In recent times, some parents and educators have become concerned about what has been captured as ‘shrinking attention span’ among school children with some stakeholders blaming social media platforms.
Attention span is the amount of concentrated time a person can spend on a task without becoming distracted.
Most educators such as psychologists agree that the ability to focus attention on a task is crucial for the achievement of any goal. Having a long and developed attention span around the ages of 16-20 is important. These are some of the most crucial time periods of life and they must be spent making the best of the time available.
Changing with age, during preschool years, attention span is most commonly determined by age, gender, and type of activity. For young children their attention span is only extended when they are doing an activity that they thoroughly enjoy. As children grow into teenagers attention span becomes even shorter.
This shrinking attention span has been attributed to social media and technology. Teenagers are often wrapped up in their phones and their social media that it is hard for them to stay focused on one thing for more than 8 seconds, without having the urge to constantly keep up on their social media.

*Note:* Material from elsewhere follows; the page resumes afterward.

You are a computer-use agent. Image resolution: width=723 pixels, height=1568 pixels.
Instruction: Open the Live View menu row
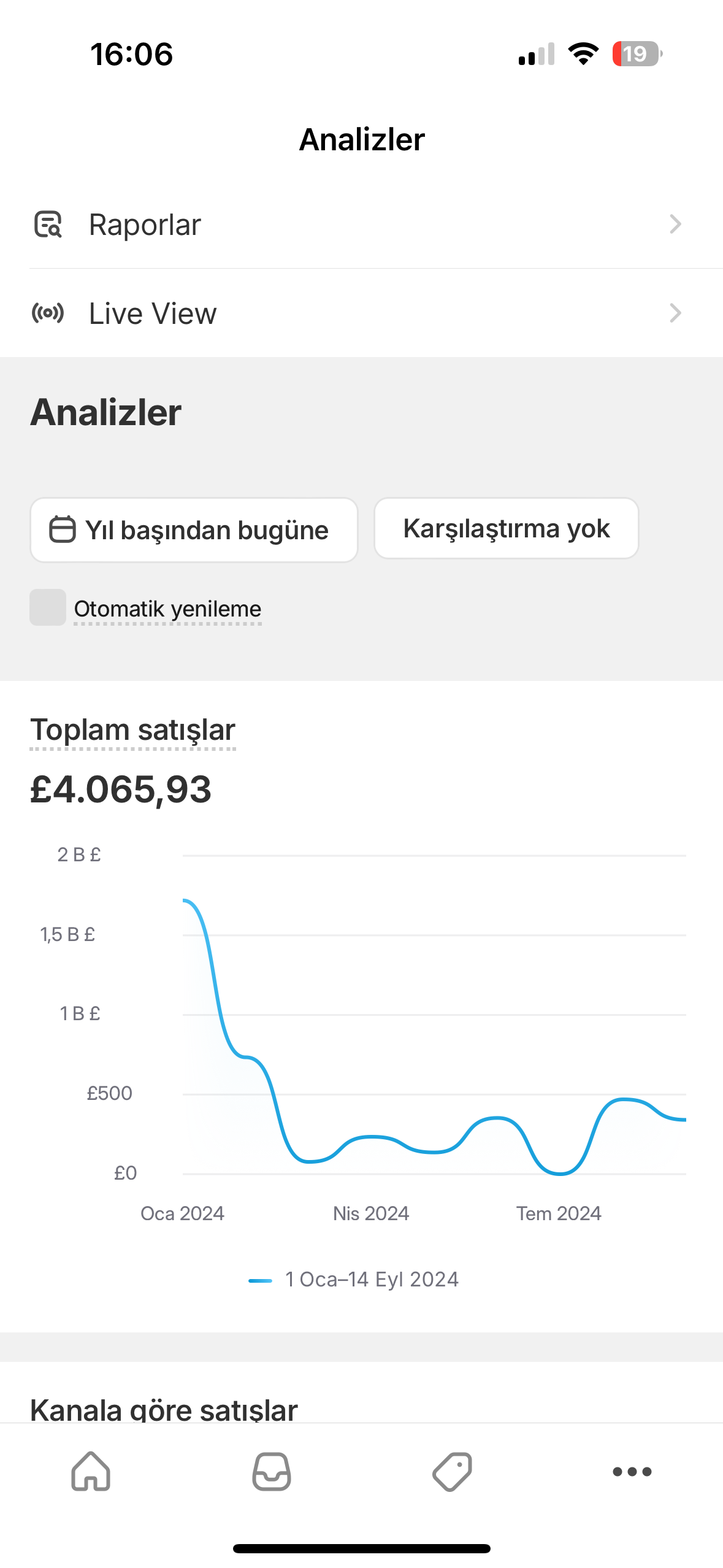pyautogui.click(x=362, y=313)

According to the National Center for Biotechnology Information, at the U.S. National Library of Medicine, the average attention span of a human being has dropped from 12 seconds in 2000 to 8 seconds in 2013. This is one second less than the attention span of a goldfish. Goldfish have an attention span of 9 seconds.
These findings show some interesting patterns, 25 percent of teenagers report forgetting important details about their friends and family and 7 percent of people forget their own birthdays from time to time, and the most astonishing, typical mobile users check their phones more than 150 times per day. Social media has had an immense impact on teenagers, and the sharing on social media has double from 2011 to 2013.
A recent study by Microsoft, the software titan surveyed 2,000 people and used electroencephalograms (EEGs) to monitor the brain activity of another 112 in the study, which worked to determine the effect that smartphones and the ability to be so closely attached to digital media and these devices, and the effect on daily lives. One of the positives that emerged from this study is the ability for individuals to multi-task based on the availability of so much technology in their daily lives.
Microsoft’s study was based on Canadians, that were surveyed and those who had more digital lifestyles or the early adapters of social media do in deed struggle to focus in certain environments where the attention of an individual is needed for long term reasons.